Alles komt terug, ook Steve McQueen. De in 1980 overleden Amerikaanse acteur inspireert niet alleen de acteurswereld, maar ook de zomerse mannenmode.

Wim Denolf

Amper dertig jaar later blijft van dat palmares niet veel over. Qua naamsbekendheid legt McQueen het af tegen jong gestorven dan wel oud geworden tijdgenoten als James Dean, Paul Newman of Clint Eastwood. Erger nog, zijn korte carrière (27 films in 22 jaar) eindigde in mineur: met zes flops, een slopende ziekte en een weinig glamoureuze dood op vijftigjarige leeftijd.

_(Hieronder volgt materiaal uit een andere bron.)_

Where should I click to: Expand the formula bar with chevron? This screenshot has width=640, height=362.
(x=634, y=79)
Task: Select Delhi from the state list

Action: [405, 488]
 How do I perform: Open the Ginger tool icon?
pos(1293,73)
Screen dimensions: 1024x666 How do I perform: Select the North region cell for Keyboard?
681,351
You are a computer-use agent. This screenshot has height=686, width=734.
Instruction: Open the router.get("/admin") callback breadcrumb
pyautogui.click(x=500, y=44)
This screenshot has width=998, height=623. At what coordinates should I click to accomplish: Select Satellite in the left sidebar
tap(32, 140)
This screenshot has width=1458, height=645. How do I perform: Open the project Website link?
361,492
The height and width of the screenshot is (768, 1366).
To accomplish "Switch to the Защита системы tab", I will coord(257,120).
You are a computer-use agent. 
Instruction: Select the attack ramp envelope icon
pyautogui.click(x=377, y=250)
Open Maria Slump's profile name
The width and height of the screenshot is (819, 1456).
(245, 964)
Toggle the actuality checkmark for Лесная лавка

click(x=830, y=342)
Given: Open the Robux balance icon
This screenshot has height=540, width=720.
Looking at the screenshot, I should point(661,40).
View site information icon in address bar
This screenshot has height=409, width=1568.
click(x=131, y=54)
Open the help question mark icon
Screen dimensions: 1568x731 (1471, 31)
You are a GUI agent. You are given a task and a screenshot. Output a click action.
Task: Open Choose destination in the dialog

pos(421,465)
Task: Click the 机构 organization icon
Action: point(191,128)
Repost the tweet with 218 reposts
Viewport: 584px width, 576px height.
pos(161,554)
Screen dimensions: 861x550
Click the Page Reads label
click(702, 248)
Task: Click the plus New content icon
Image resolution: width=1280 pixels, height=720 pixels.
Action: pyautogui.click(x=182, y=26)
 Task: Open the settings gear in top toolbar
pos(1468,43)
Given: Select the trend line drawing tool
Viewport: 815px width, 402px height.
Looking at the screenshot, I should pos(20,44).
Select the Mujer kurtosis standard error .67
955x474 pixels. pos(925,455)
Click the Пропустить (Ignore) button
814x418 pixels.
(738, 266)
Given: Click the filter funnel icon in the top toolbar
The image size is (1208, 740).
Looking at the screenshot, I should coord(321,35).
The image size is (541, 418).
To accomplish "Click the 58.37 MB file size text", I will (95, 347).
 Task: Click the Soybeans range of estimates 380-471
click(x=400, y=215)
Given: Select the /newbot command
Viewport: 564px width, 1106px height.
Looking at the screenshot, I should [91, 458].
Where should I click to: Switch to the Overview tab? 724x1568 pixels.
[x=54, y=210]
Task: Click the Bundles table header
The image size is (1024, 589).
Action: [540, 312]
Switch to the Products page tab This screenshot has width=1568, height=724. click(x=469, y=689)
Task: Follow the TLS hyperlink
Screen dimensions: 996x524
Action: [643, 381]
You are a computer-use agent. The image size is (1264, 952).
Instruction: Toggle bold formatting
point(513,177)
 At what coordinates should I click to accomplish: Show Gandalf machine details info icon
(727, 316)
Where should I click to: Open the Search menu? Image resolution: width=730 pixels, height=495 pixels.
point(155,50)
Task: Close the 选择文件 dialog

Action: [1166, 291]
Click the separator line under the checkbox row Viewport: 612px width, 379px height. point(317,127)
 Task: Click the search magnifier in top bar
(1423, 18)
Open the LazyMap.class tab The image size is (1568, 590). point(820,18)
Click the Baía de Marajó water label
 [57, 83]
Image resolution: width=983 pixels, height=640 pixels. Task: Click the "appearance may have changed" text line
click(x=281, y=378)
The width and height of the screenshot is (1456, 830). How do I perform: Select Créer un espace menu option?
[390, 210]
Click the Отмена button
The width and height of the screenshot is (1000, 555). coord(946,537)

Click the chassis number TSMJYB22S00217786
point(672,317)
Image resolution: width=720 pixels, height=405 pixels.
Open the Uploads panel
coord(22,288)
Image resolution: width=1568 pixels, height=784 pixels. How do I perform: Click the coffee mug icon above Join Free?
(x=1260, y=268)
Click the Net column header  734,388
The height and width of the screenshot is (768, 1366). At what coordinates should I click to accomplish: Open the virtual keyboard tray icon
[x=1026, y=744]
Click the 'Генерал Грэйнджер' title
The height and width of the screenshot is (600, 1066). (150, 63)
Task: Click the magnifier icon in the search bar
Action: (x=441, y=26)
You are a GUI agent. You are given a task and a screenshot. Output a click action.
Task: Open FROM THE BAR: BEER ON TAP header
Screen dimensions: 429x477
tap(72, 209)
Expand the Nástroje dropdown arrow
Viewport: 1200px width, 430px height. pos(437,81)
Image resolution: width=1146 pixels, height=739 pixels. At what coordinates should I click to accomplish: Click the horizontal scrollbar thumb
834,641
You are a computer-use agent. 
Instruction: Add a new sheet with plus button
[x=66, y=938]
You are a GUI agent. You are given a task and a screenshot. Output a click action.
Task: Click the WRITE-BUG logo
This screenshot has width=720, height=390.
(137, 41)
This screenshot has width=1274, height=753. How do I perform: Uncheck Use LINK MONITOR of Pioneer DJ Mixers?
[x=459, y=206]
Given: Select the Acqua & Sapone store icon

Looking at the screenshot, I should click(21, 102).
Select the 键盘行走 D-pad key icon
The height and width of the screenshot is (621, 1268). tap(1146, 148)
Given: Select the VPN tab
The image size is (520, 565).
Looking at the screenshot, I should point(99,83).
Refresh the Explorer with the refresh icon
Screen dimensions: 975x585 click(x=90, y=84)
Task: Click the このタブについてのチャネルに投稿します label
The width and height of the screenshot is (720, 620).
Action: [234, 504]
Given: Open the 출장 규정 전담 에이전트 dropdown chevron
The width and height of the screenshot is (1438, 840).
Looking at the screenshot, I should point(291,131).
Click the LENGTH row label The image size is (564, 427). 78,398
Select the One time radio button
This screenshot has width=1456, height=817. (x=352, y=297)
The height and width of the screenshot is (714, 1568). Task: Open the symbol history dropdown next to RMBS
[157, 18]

Maar al worden zijn acteerprestaties vaak onderschat, dankzij zijn onnavolgbare stijl en brutale levenswandel is de legendarische king of cool en racefanaat springlevend. Dan hebben we het niet alleen over de look van Brad Pitt in Spy Game of The Mexican, noch over de fotoboeken die hij inspireert of de nieuwe biografie die onlangs verscheen bij HarperCollins. Als icoon van viriliteit bewijst McQueen zijn nut vooral in de mannenmode, al een tijdje op zoek naar échte, ongepolijste mannelijkheid. Zijn zelfverzekerde biker-look dook niet alleen op in de wintercollecties van Jean-Paul Gaultier en Dolce & Gabbana, maar is ook deze zomer fel in trek. Bij Louis Vuitton, Gucci en Dolce & Gabbana zijn de referenties impliciet, Jean-Charles de Castelbajac daarentegen spreekt over een heus eerbetoon aan de Amerikaanse legende. De Fransman gaf zijn damescollectie een Formule 1-look en versierde topjes met foto’s van de snelheidsduivel.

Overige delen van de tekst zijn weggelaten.